Pete didn’t read the same hurtfulness into it, but he couldn’t escape the big picture any more than Laurie could: “But, dude, you’ll see him again, when he’s a student at Franklin. Three solid years with the kid. And in the meantime, you’ll have your own baby to focus on, not to
mention the twenty kids on the team and the three hundred others you walk past in the halls every day.” It was an attempt to be helpful, Scott knew. But it didn’t help.

Scott’s friends on the forum didn’t know his big picture. They read a phrase like “It’s going to kill me to live without him” for its precise meaning, and nothing else. They didn’t read more than those nine words into the message. They didn’t take offense, didn’t try to talk him out of it. Didn’t resent it for its presumed relativity.

“Of course it is,” they said. And it was the same way they’d responded to every other thing he’d told them about himself: his thoughts on parenting, on marriage and sex, on education and race. They read what he wrote, and only what he wrote, and they responded. Not always in agreement—he’d had plenty of heated discussions over the past year on this issue or that. But he didn’t need yes-men any more than he needed someone to read twenty-one extra words into the nine he’d written.

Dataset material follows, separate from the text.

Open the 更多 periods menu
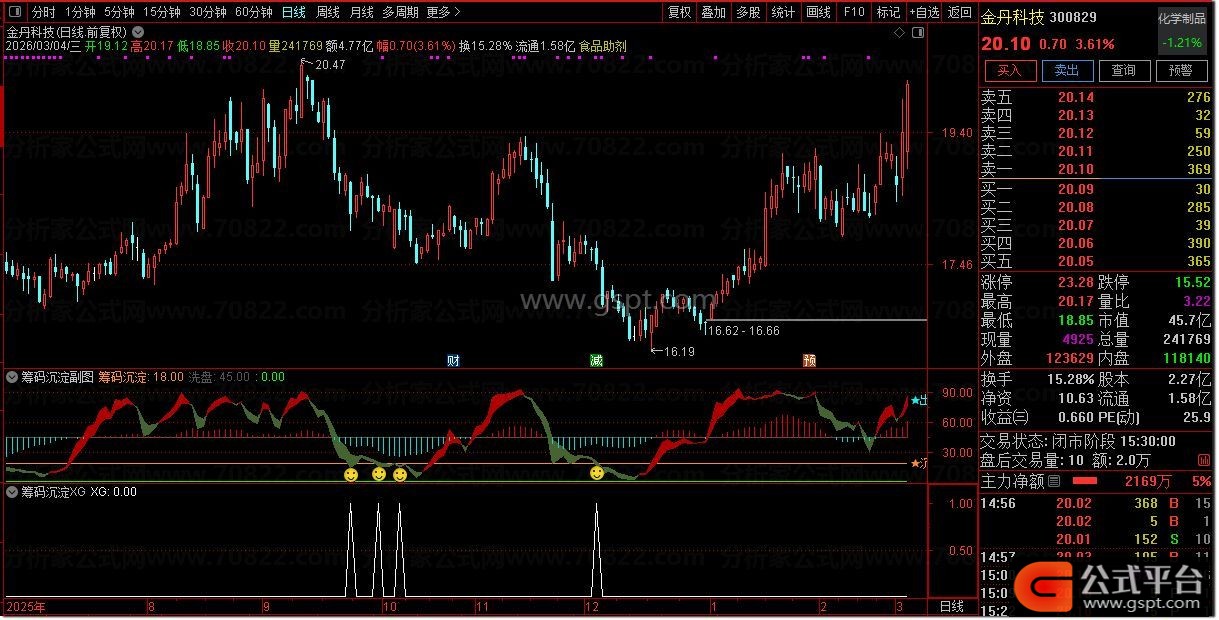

As for this week, he didn’t need Laurie to make him feel guilty on top of feeling heartbroken. He didn’t need Pete to try to cheer him up, to make him see things in a shinier light. He had only four days left with Curtis: there was no cheer to be found, no silver lining. He didn’t need anyone to fix the problem—there was no fixing it. He needed someone to acknowledge his feelings. Accept his pain. Agree that his heart was broken, and that it should be. And that it might stay broken for a long, long time.

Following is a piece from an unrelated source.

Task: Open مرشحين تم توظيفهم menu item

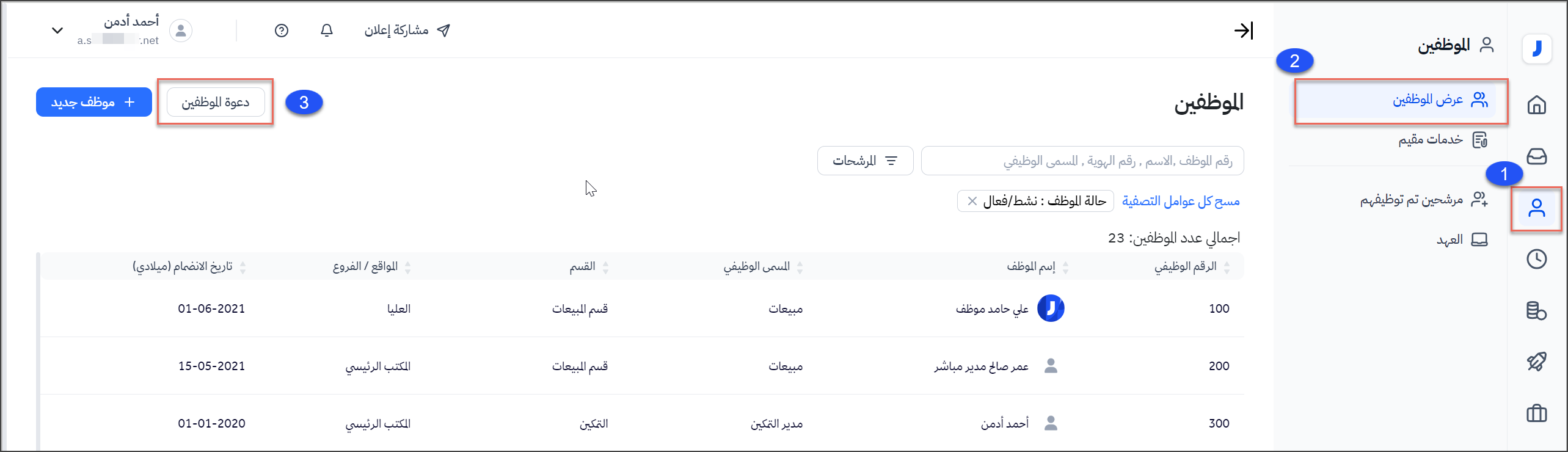Action: (1411, 200)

And that’s precisely what he got when he talked to his nameless, faceless friends on the forum: pure, unadulterated acknowledgment. That’s why he was making time for the forum today. And that’s why he would keep making time for it, when he had three days left, then two, then one, and after the boy was gone.

When he found the prior day’s conversation, he was touched to see how many people had commented about his situation. There were more than thirty new posts. These weren’t mere strangers at unknown IP addresses. They were friends, and they cared about him as much as he cared
about them. He couldn’t help smiling as one member after another came forward to wish him good luck in the next few days.

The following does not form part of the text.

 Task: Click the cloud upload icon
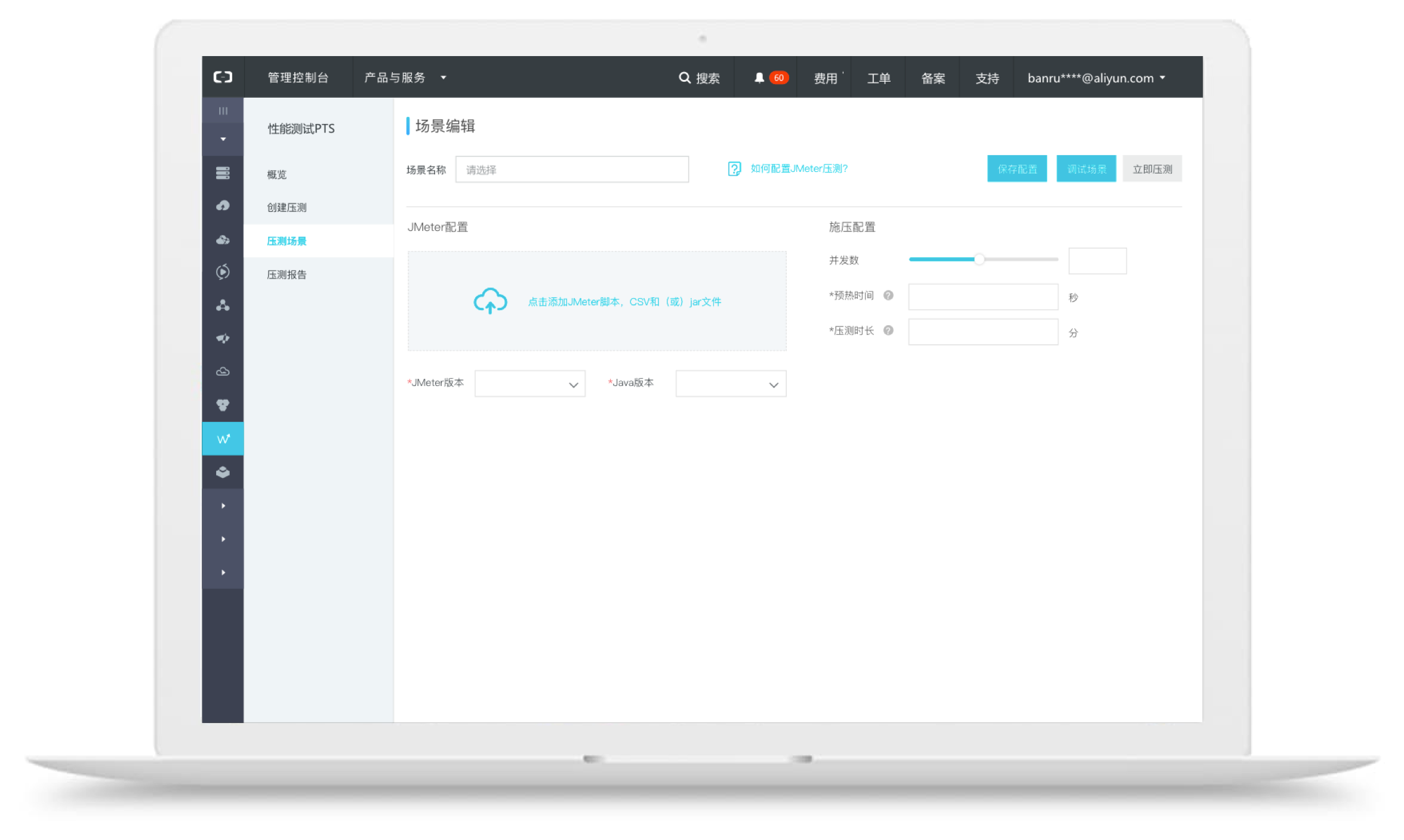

There was a reminder from SoNotWicked that it’s okay for men to cry, and he laughed. He had tiptoed into Curtis’s room the last few nights after Laurie drifted off, eased himself into the rocking chair and let the tears pool in the corners of his eyes, one or two slipping down his cheeks and neck, under the collar of his T-shirt, as he watched the flickering eyelids and twitching lips of the boy who was no doubt sassing and complaining to some dreamworld creature.

Scanning further, Scott stopped at a post he was hoping to see, by a now-and-then poster who called herself FosterFranny and had, along with her husband, fostered almost a dozen children over the past decade or so.

Tuesday, April 5 @ 8:41 p.m.

I’m afraid I’m of less help than you might expect. The best advice my husband and I were given before we started fostering was this: don’t let yourself get too attached. We have followed that advice from the start, and while the children we have cared for have made a real imprint on our hearts, we have always used caution to maintain substantial emotional distance.